X-rays - X-rays are usually the first step in diagnostic testing
methods. X-rays show bones and the spaces between the bones.MRI (Magnetic Resonance Imaging) uses a magnetic field
and radio waves to generate highly detailed pictures of the inside
of your body. Because X-rays only show bones, MRIs are needed to
see soft tissues like spinal discs. These images help your doctor
provide a more accurate diagnosis. MRIs are very safe and usually
pain-free.
CT scan/myelogram - A CT scan is similar to an MRI
because it provides additional diagnostic information about the internal
structures of the spine. A myelogram is used to diagnose a bulging
disc, tumor or changes in the bones surrounding the spinal cord or
nerves. A local anesthetic is injected into your low back to numb
the area. A lumbar puncture (spinal tap) is then performed. A dye
is injected into the spinal canal to reveal where problems lie.
Electrodiagnostic - Electrical testing of the nerves
and spinal cord may be performed as part of our diagnostic workups.
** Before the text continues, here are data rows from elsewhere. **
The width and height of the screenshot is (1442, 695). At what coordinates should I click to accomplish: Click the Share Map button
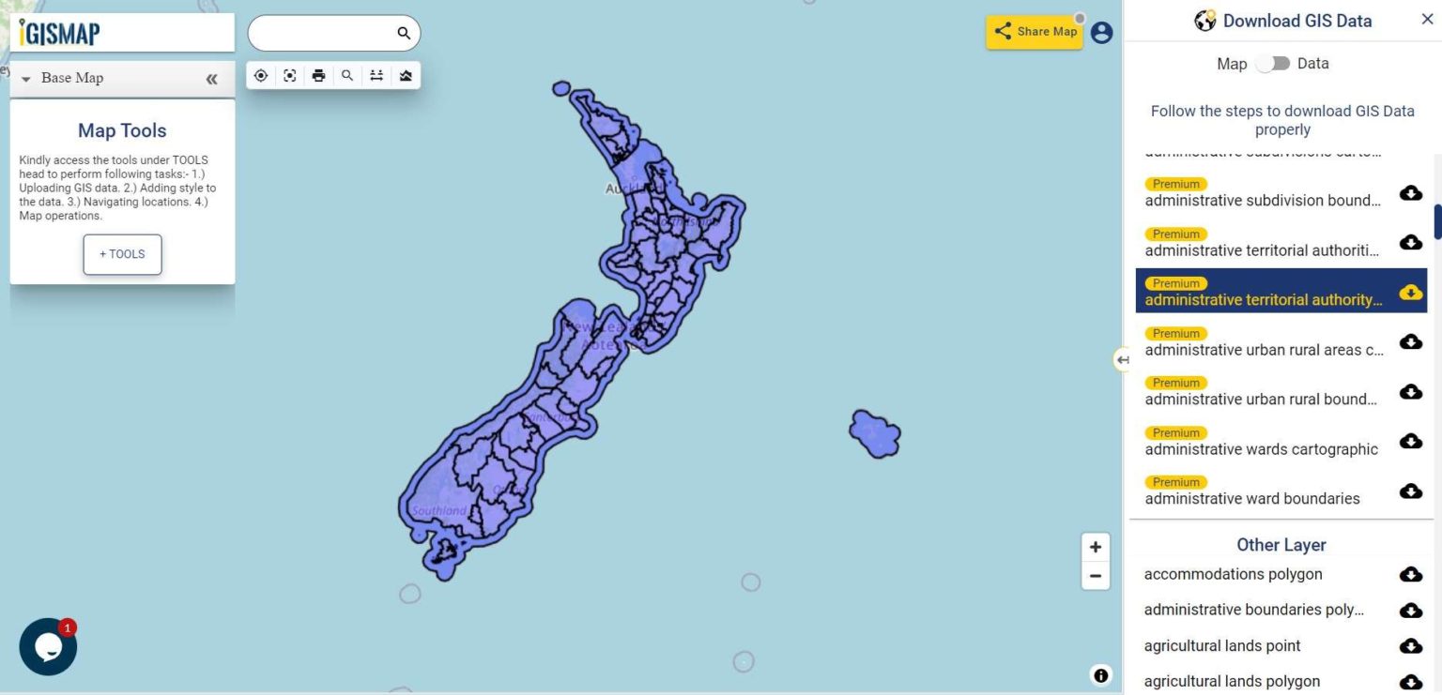point(1034,31)
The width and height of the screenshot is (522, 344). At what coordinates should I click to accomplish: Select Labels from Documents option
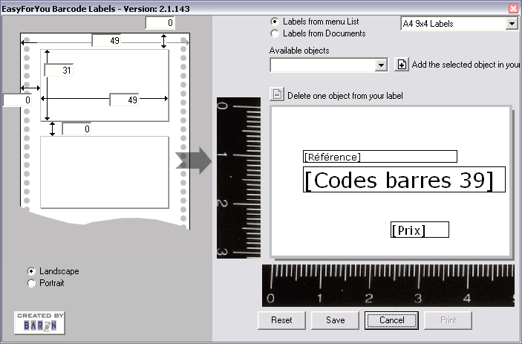click(x=275, y=33)
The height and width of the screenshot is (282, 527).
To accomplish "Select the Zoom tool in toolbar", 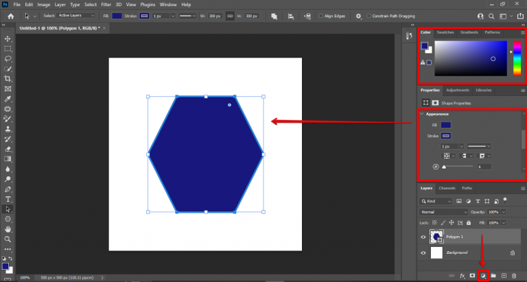I will pyautogui.click(x=8, y=239).
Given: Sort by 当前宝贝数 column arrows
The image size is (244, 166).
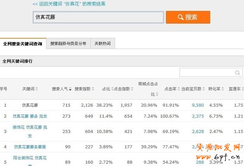Looking at the screenshot, I should click(x=204, y=89).
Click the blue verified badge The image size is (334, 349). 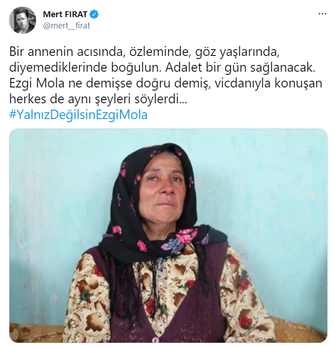click(x=94, y=14)
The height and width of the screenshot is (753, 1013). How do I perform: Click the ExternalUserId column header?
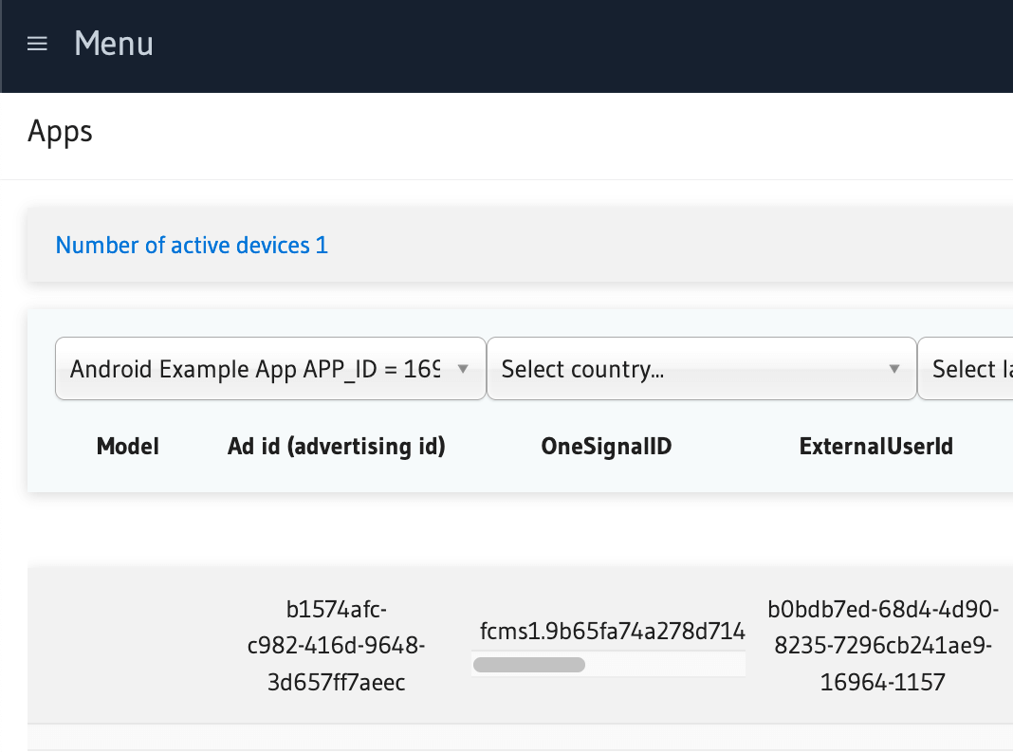tap(875, 447)
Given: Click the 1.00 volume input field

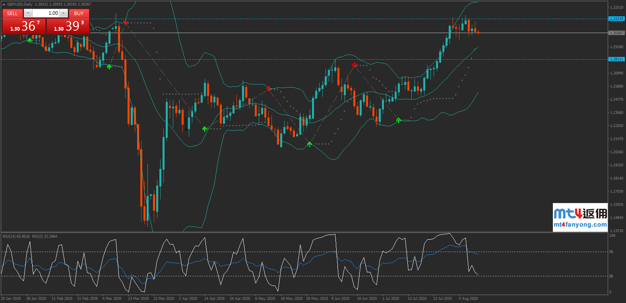Looking at the screenshot, I should (x=46, y=13).
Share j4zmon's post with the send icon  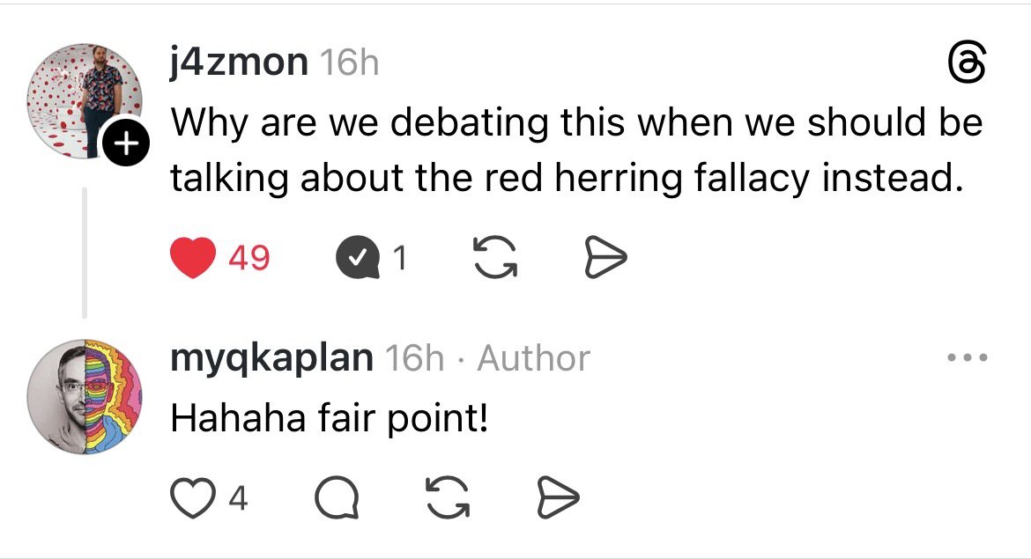click(x=606, y=258)
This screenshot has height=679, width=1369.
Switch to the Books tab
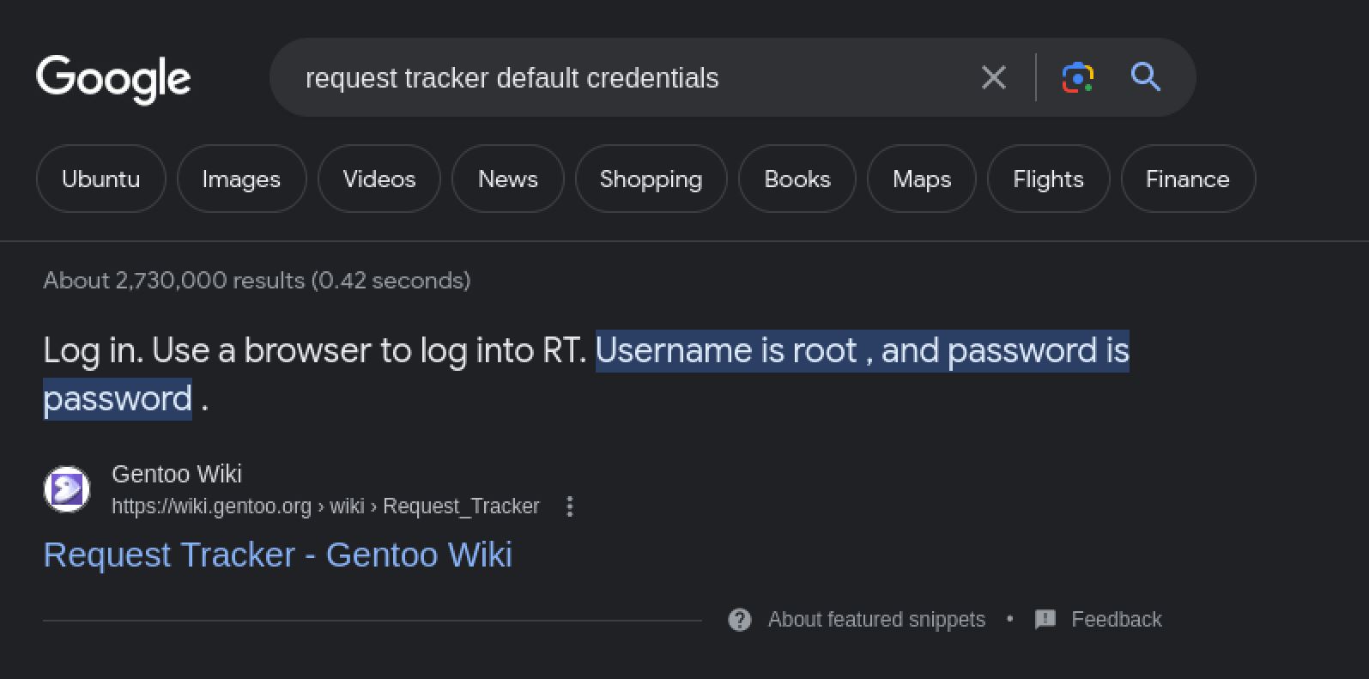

These tests, called Electromyography (EMG) or Somato Sensory Evoked
Potentials (SSEP), assist your physician in understanding how your
nerves or spinal cord are affected by your condition.Bone scan - Bone imaging is used to detect infection,
malignancy, fractures and arthritis in any area of the body. Bone
scans are also used to find lesions for biopsy or excision. Click
here to learn more about bone scans.
Discography - Discography is used to determine the
internal structure of your disc. It is performed with a local anesthetic
by injecting dye into the disc under X-ray guidance. An X-ray or
CT scan is performed to determine if the disc’s structure is
normal or abnormal and if the injection causes pain. A benefit of
a discogram is that it enables the spine surgeon to determine the
disc level that is causing pain. This ensures that surgery will be
more successful by reducing the risk of operating on the wrong disc.
Injections - Pain-relieving injections can act as
a bridge to physical therapy by relieving back pain and providing
the physician with important information about your problem.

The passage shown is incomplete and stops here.